I recently came across a fantastic presentation on startup metrics by Andreas Klinger. It is embedded below but given its length I wanted to highlight the key takeaways:
- The biggest risk for a startup is not failing to create a good product with a market; it is having a competitor come up with something a little better. Great example is Lyft, which I am sure is a little envious of Uber.
- There are four stages for a startup to succeed. The first is discovery, generating the product idea. The second is validation, making sure the market wants the product. The third is efficiency, being able to supply the product cost effectively in quantity. Then there is scale, delivering the product to millions.
- To look at it from the user perspective, there are two key elements: finding the product the market needs and then optimizing (the former encompassing discovery and validation, the latter representing efficiency and scale). To find a product the user needs, you need to understand these needs and create something that will be sticky (i.e., that they will return to) and viral (they will talk about). To optimize, you then need to build out the right revenue model and level, and then scale.

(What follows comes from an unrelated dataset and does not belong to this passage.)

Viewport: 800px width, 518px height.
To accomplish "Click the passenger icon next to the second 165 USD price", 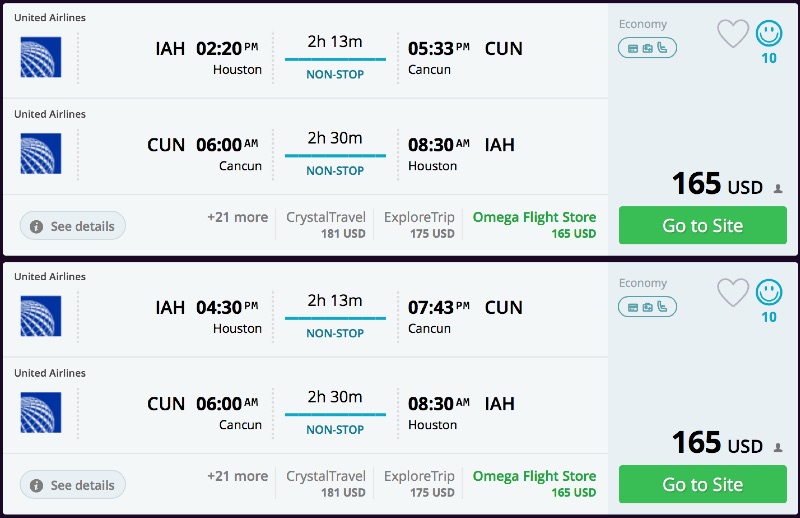I will coord(778,448).

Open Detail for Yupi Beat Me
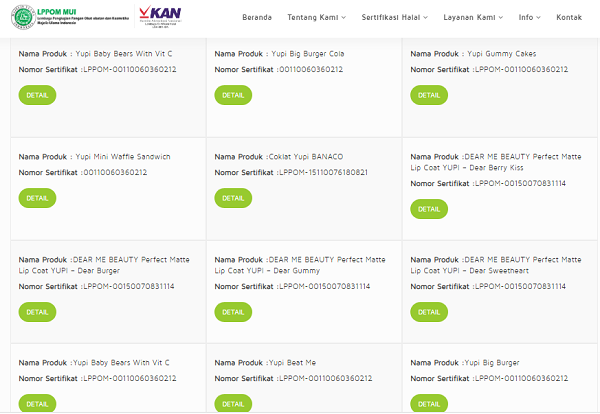click(x=233, y=404)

- According to Klinger, 83 percent of startups are in the discovery phase (empathy, stickiness and virality) while most analytics are around revenue and scale.
- A/B tests, funnels, referral optimization, etc., are about optimization, not innovation and cannot replace creating a great product that people want.
- There is a way to get product insights from data to create that innovative product and you can do it with a much smaller number of users. They key is looking at whether people stay on your site or in your app, in other words, whether they are hooked.
- Focusing on improving metrics creates a false positive, you can always improve ad conversions or funnels but what looks good for investors does not necessarily improve the product. You may be converting or funneling the wrong users.